[Supplied information start]
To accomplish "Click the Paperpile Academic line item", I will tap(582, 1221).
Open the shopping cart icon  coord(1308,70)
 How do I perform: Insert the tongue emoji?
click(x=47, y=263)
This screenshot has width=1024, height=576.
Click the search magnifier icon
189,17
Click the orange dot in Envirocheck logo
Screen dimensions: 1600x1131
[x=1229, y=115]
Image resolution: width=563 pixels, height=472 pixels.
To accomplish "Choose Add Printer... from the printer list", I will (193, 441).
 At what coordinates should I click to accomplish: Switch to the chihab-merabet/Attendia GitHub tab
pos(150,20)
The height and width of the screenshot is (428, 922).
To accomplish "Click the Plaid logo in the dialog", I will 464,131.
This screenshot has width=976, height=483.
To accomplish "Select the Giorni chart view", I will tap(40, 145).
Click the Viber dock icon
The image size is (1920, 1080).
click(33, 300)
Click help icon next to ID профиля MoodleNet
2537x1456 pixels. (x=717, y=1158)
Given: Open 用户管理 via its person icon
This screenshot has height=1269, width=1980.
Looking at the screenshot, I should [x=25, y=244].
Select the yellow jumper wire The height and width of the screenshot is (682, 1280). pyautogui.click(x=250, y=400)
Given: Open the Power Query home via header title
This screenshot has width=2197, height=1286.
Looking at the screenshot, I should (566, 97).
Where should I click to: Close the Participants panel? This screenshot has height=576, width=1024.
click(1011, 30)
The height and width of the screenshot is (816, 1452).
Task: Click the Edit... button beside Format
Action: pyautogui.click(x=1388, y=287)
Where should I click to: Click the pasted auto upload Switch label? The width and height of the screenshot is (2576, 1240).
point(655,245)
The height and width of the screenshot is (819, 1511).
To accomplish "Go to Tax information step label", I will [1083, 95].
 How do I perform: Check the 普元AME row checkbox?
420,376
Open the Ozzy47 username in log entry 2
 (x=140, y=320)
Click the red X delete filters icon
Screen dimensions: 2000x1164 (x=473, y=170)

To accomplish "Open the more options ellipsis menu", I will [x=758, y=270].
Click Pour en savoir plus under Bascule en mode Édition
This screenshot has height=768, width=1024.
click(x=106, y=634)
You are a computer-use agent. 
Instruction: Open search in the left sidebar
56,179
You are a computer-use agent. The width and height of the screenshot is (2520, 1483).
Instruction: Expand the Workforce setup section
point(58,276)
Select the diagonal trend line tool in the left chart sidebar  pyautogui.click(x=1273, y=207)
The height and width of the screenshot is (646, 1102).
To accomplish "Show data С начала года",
[Supplied information end]
Reproduce the records word for word from their first line through the line containing "[x=1229, y=115]", including both of those lines.

To accomplish "Click the Paperpile Academic line item", I will tap(582, 1221).
Open the shopping cart icon  coord(1308,70)
 How do I perform: Insert the tongue emoji?
click(x=47, y=263)
This screenshot has width=1024, height=576.
Click the search magnifier icon
189,17
Click the orange dot in Envirocheck logo
Screen dimensions: 1600x1131
[x=1229, y=115]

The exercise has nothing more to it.